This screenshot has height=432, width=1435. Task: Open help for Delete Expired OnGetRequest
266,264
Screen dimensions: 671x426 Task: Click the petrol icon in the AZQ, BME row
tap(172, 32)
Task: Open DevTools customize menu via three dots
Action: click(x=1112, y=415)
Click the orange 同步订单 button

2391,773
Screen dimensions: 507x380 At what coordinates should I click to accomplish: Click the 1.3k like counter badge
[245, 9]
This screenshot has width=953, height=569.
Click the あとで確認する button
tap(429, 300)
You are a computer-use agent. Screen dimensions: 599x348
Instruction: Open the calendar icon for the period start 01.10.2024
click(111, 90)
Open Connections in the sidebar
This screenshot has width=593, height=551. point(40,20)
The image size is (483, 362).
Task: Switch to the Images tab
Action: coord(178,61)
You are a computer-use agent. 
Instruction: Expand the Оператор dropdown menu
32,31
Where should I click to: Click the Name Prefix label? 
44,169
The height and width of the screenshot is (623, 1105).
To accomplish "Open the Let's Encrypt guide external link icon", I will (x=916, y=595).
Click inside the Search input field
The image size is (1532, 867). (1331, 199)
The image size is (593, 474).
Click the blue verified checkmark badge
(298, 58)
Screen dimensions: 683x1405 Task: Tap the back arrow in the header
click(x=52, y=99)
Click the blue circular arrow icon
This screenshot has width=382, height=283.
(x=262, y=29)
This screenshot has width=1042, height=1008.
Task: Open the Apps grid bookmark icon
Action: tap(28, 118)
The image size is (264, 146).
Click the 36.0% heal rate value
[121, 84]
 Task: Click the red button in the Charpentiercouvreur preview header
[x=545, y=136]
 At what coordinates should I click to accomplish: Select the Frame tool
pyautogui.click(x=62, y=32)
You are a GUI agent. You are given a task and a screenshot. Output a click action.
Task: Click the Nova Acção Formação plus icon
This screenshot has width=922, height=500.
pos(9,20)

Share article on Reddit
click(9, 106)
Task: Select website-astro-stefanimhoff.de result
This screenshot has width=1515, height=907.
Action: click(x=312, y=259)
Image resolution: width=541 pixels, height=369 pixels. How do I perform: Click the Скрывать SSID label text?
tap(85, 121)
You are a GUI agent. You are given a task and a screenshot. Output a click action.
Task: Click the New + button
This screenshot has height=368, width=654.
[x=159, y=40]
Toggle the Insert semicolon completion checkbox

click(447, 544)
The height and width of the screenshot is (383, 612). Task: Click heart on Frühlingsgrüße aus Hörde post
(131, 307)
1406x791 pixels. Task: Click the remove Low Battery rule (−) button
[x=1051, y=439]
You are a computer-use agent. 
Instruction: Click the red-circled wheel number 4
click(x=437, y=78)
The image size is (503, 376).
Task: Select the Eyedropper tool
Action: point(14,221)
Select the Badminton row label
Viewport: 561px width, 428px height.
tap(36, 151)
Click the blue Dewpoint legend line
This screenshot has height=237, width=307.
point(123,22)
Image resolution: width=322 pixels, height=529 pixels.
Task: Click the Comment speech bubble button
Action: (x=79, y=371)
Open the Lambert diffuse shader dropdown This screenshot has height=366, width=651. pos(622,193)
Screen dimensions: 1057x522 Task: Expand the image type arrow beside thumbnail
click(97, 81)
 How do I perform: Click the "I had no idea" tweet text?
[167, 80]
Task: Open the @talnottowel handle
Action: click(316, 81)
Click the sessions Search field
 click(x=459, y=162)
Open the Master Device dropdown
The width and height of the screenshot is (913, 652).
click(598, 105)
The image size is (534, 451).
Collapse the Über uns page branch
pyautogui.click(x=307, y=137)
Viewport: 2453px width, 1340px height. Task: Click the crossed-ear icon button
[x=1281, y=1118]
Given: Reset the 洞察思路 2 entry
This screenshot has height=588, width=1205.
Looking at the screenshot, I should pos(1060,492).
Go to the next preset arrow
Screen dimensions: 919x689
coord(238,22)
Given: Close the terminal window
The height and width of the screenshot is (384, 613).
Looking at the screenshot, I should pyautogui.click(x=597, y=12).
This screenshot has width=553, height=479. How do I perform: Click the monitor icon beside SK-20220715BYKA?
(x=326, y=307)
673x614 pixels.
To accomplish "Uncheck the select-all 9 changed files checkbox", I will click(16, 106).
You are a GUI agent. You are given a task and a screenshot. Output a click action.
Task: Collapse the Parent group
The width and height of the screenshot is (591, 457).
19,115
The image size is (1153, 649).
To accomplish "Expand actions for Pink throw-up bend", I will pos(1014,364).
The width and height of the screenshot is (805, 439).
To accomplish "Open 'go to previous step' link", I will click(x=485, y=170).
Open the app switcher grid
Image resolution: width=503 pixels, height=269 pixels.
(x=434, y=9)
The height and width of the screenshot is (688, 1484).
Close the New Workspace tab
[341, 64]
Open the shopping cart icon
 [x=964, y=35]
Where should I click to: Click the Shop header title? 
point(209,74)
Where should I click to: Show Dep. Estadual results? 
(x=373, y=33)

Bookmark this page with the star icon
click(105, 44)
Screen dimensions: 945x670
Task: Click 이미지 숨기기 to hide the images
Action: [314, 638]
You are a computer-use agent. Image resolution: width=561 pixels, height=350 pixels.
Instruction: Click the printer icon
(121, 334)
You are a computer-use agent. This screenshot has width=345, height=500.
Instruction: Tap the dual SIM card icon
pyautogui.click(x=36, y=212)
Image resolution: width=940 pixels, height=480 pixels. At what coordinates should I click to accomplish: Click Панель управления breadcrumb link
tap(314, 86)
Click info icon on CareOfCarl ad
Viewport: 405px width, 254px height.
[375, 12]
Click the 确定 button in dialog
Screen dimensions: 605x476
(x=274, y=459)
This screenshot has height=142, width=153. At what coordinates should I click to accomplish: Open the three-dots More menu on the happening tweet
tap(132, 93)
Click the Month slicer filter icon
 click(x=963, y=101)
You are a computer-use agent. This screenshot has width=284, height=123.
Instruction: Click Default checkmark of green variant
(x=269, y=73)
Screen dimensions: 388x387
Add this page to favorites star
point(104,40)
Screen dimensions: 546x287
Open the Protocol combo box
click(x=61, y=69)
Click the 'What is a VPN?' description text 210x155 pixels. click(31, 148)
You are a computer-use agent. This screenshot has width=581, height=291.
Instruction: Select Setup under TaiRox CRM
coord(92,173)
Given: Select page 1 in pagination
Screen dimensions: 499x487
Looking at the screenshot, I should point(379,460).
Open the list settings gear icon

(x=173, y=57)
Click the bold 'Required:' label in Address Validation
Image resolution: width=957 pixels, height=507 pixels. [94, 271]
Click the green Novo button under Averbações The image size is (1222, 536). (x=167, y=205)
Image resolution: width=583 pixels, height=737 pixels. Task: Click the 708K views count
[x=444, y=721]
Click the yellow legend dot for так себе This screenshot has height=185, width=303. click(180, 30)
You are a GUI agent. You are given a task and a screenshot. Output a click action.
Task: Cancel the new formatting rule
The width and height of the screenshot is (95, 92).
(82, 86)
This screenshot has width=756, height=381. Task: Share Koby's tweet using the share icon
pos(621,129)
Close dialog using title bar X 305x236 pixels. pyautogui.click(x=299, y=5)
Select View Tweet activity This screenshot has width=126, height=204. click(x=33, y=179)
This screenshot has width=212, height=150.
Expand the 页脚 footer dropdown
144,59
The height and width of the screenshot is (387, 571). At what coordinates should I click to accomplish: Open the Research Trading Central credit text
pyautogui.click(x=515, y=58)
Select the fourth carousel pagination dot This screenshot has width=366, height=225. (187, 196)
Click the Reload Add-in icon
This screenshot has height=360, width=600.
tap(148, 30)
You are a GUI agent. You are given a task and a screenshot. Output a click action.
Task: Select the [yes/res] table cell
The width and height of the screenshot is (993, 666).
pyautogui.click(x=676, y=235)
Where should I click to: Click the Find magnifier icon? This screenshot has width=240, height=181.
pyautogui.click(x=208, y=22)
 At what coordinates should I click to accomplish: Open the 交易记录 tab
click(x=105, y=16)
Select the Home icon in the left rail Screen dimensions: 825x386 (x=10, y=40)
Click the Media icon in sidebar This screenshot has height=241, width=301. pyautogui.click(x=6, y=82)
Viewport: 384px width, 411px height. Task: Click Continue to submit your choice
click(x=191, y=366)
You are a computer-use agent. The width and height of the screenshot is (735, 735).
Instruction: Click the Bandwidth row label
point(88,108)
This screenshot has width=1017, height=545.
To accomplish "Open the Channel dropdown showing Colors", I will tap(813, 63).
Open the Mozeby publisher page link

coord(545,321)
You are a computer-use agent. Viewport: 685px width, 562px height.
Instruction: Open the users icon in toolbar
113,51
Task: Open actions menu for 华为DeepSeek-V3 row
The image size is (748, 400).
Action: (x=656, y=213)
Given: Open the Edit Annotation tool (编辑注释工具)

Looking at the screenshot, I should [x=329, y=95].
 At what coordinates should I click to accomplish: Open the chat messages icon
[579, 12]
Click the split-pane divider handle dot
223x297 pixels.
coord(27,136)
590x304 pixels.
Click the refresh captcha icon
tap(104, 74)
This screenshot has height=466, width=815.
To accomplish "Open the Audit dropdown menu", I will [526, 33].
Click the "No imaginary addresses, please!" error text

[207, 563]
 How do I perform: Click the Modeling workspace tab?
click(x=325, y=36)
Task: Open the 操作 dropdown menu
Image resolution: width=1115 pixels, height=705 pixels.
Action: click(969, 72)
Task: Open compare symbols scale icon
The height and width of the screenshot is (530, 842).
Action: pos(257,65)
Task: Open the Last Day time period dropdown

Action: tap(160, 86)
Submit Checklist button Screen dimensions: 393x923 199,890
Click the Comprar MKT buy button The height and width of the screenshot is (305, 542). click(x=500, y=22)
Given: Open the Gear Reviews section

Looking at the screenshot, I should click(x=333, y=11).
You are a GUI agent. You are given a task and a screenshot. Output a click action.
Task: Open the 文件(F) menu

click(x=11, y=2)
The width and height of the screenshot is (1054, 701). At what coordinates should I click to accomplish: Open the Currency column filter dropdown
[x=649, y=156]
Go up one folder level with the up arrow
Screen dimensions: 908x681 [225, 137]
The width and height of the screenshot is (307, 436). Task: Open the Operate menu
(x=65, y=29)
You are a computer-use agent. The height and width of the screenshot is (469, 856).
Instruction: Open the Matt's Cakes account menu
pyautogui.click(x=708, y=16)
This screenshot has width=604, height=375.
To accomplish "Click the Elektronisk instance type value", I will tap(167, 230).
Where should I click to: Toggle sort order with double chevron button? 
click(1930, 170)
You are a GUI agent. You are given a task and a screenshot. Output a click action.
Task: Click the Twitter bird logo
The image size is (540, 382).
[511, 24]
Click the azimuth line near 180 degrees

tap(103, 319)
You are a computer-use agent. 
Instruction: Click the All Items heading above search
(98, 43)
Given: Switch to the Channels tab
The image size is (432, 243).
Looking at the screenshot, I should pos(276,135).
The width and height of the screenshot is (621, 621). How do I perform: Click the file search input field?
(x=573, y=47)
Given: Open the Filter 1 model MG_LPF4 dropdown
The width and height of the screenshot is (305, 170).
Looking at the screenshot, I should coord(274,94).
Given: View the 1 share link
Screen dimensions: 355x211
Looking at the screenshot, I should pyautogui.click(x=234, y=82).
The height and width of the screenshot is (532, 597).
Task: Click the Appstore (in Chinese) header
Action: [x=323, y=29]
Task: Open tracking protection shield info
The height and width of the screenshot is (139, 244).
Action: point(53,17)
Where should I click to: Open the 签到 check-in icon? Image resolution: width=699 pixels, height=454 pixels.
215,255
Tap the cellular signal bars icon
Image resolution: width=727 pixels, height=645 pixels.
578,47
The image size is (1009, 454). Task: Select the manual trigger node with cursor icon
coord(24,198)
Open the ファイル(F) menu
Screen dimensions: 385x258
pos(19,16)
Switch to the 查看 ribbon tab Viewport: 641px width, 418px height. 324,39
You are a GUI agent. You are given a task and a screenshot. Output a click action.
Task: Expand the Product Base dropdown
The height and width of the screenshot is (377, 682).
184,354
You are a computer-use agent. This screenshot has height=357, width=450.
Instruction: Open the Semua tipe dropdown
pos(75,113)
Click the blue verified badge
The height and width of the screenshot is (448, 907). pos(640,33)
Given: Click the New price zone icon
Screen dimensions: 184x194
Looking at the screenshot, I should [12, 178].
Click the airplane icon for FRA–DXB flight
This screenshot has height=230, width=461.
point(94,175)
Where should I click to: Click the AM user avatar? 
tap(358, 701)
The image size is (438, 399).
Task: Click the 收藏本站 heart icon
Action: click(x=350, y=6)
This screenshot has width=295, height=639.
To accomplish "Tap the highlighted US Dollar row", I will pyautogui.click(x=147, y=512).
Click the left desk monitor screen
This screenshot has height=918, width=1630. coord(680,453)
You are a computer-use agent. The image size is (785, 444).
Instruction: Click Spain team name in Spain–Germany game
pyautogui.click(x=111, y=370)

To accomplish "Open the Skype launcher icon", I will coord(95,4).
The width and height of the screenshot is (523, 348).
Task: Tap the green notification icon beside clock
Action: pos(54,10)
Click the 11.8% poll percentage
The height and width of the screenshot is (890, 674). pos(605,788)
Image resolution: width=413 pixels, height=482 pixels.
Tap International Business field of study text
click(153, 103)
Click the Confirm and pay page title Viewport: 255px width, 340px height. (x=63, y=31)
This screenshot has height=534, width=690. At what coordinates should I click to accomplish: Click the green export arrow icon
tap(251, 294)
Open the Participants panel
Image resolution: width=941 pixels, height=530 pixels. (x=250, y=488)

-- WHAT IS EXPECTED --
When a line among the entries above contains "pagination", copy it.

-- RESPONSE TO THIS TASK --
Given: Select page 1 in pagination
Select the fourth carousel pagination dot This screenshot has width=366, height=225. (187, 196)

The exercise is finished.